In 2017, McKay was accepted into the Masters in Creative Writing programme at the University of Auckland and in 2018 was awarded a Creative New Zealand/NZSA Complete Manuscript Assessment award for The Telling Time. The novel’s opening won the 2020 First Pages Prize, judged by an international panel and Sebastian Faulks, OBE.

"I love the power of words — how they stop us in our tracks to ponder, or transport us to far-off times and places with cinematic detail. It doesn’t matter which hat I wear — wife, mother, friend, author — connections are the most important and the links forged within the local Croatian community while researching stories of New Zealand’s Croatian immigrants have been particularly inspirational. I’m grateful and humbled by the support from my cohort of fellow writers, an ever expanding and talented group, who are proof of New Zealand’s thriving literary scene." - Pip McKay

Wednesday 18 November, 7pm

Bay Hill Bookclub, Bay Hill Books, 331 Stafford Street, Timaru  

 

 

 

 

Monday 2 November , 5.30pm,

Bay Hill Books, 331 Stafford Street 

 

About the event

Fiona Sussman, author of Addressed to Greta, will join us in the bookshop to read from her new book. Following the reading, there will be an opportunity  for discussion and a chance to have your book signed. 

 

About the book

Greta Jellings lives a small life. No expectation, no disappointment had been her mother’s mantra. It serves Greta well now too. At 30-something years of age she has spent her life pleasing others; working for the past 22 years in a pool-chemicals shop just one of the many compromises she’s had to make. She has embarrassingly big feet and a pet chicken named Marilyn Monroe, but who is she really? Even Greta has no idea.

 

So, when she receives a call from a lawyer acting on behalf of her dear friend Walter, Greta finds herself presented with a terrifying, though compelling, opportunity. Walter’s bequest, sees Greta embark on a mystery journey, each destination revealed in a letter on the eve of her departure. ADDRESSED TO GRETA is a captivating novel about a woman learning how to express her true self. It is an important story about finding the courage to be seen, and a testament to the transformative power of friendship.

 

About the author

Growing up in a publisher's home in South Africa meant that Fiona fell in love with language and the written word at an early age. This was during the apartheid era, and witnessing the brutal regime at work sensitised Fiona to the issues of injustice and racial prejudice – experiences which would inform much of her early writing.

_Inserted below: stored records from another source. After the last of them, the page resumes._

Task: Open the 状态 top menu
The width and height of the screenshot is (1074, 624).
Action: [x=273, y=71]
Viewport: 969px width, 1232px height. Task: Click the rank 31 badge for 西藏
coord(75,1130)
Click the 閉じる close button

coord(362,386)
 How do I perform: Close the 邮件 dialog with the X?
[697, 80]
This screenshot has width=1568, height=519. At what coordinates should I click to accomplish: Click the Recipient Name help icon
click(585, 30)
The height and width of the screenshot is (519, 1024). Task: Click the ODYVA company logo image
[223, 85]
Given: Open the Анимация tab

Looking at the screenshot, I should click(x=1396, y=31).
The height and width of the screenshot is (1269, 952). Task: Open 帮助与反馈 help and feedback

After school, Fiona completed a BA in English Literature at the University of the Witwatersrand; however, the untimely death of her father from a terminal illness saw me change direction and pursue a career in medicine.

In 1989 Fiona emigrated from South Africa to New Zealand, where she completed my medical degree and went on to work as a family doctor.

 

While FIona found practising medicine immensely satisfying, she still hankered after the literary world of my childhood. Finally, the call to write became too great. She hung up my stethoscope, returned to university to do a Master of Creative Writing and began to write in earnest.

 

Fiona lives in Auckland with her family and pet boxer dog/ loyal writing companion/ chief distractor! Her days are spent writing, speaking at events, mentoring writing students, and assisting in the management of Auckland's charity hospital  – a charitable surgical service she and her husband established to help those who have fallen between the cracks in our health system.